_Passage for review_:
=== Begin Enclosure ===

NeurIPS Conference 2024 Conference Paper

Differentiable Structure Learning with Partial Orders

  • Taiyu Ban
  • Lyuzhou Chen
  • Xiangyu Wang
  • Xin Wang
  • Derui Lyu
  • Huanhuan Chen

Differentiable structure learning is a novel line of causal discovery research that transforms the combinatorial optimization of structural models into a continuous optimization problem. However, the field has lacked feasible methods to integrate partial order constraints, a critical prior information typically used in real-world scenarios, into the differentiable structure learning framework. The main difficulty lies in adapting these constraints, typically suited for the space of total orderings, to the continuous optimization context of structure learning in the graph space. To bridge this gap, this paper formalizes a set of equivalent constraints that map partial orders onto graph spaces and introduces a plug-and-play module for their efficient application. This module preserves the equivalent effect of partial order constraints in the graph space, backed by theoretical validations of correctness and completeness. It significantly enhances the quality of recovered structures while maintaining good efficiency, which learns better structures using 90\% fewer samples than the data-based method on a real-world dataset. This result, together with a comprehensive evaluation on synthetic cases, demonstrates our method's ability to effectively improve differentiable structure learning with partial orders.

JBHI Journal 2022 Journal Article

Dynamic Link Prediction for Discovery of New Impactful COVID-19 Research Approaches

  • Xiangyu Wang
  • Yuan Li
  • Taiyu Ban
  • Jiarun Zhu
  • Lyuzhou Chen
  • Muhammad Usman
  • Xin Wang
  • Huanhuan Chen

In fighting the COVID-19 pandemic, the main challenges include the lack of prior research and the urgency to find effective solutions. It is essential to accurately and rapidly summarize the relevant research work and explore potential solutions for diagnosis, treatment and prevention of COVID-19. It is a daunting task to summarize the numerous existing research works and to assess their effectiveness. This paper explores the discovery of new COVID-19 research approaches based on dynamic link prediction, which analyze the dynamic topological network of keywords to predict possible connections of research concepts. A dynamic link prediction method based on multi-granularity feature fusion is proposed. Firstly, a multi-granularity temporal feature fusion method is adopted to extract the temporal evolution of different order subgraphs. Secondly, a hierarchical feature weighting method is proposed to emphasize actively evolving nodes. Thirdly, a semantic repetition sampling mechanism is designed to avoid the negative effect of semantically equivalent medical entities on the real structure of the graph, and to capture the real topological structure features. Experiments are performed on the COVID-19 Open Research Dataset to assess the performance of the model. The results show that the proposed model performs significantly better than existing state-of-the-art models, thereby confirming the effectiveness of the proposed method for the discovery of new COVID-19 research approaches.

=== End Enclosure ===

_Extracted data_:
=== Begin Enclosure ===

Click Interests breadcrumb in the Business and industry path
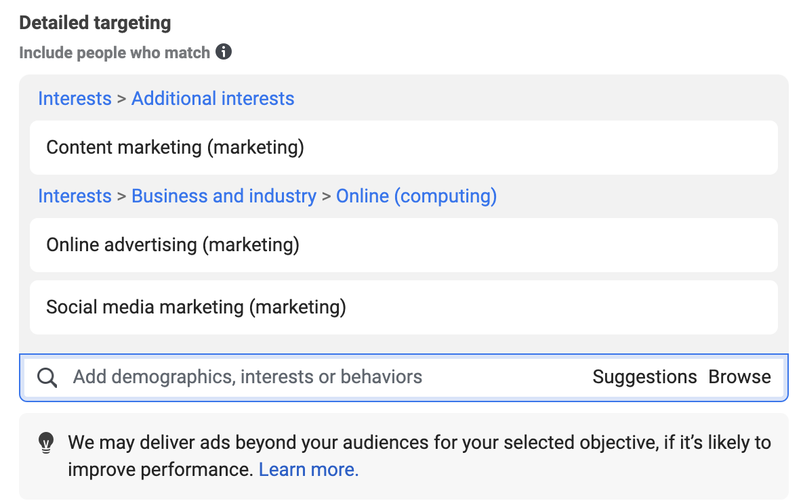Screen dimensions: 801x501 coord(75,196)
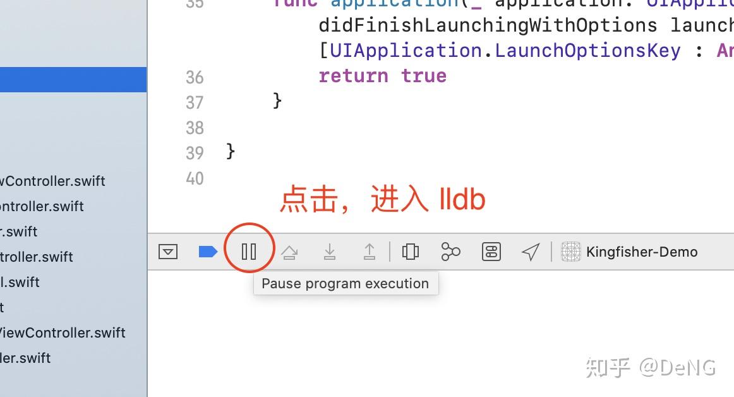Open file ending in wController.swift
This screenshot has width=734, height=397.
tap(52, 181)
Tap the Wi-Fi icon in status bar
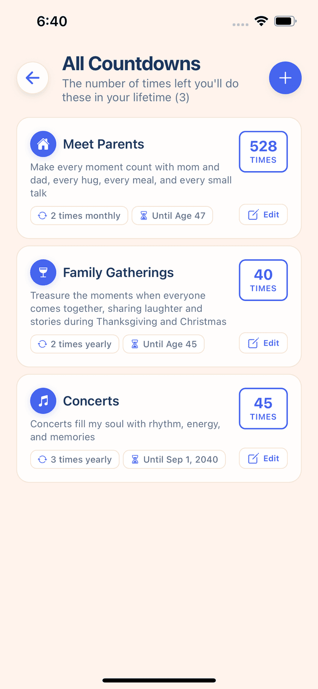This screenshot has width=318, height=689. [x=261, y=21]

=== End Enclosure ===
=== Begin Enclosure ===

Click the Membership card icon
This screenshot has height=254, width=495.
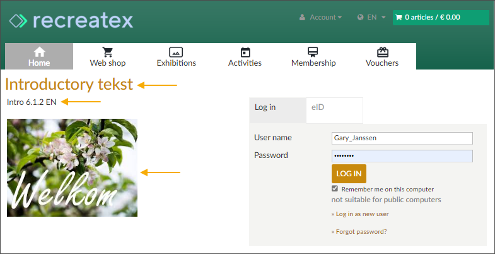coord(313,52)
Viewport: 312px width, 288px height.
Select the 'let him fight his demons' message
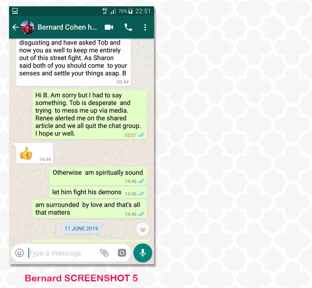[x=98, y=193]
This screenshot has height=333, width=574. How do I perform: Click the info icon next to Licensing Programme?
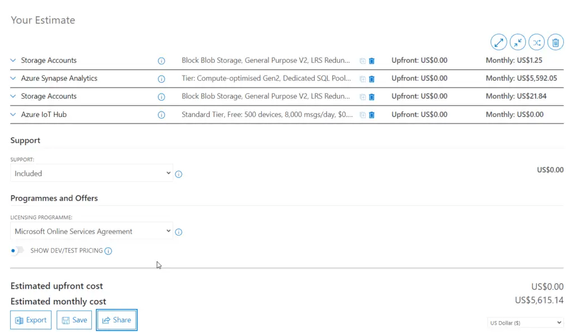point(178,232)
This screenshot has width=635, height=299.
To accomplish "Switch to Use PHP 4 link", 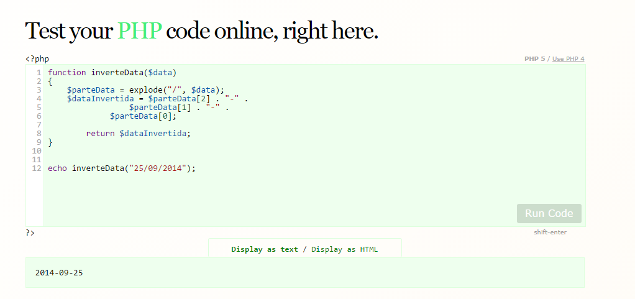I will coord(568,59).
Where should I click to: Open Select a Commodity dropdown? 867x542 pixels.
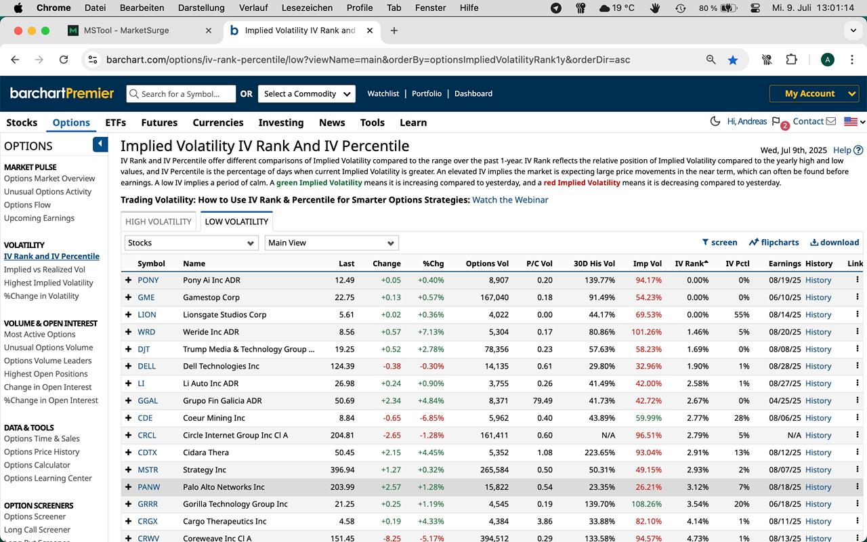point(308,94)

=== End Enclosure ===

_Directions_: In the publication listing, which dataset were the experiments for the COVID-19 dynamic link prediction model run on?

_Task output_: The COVID-19 Open Research Dataset.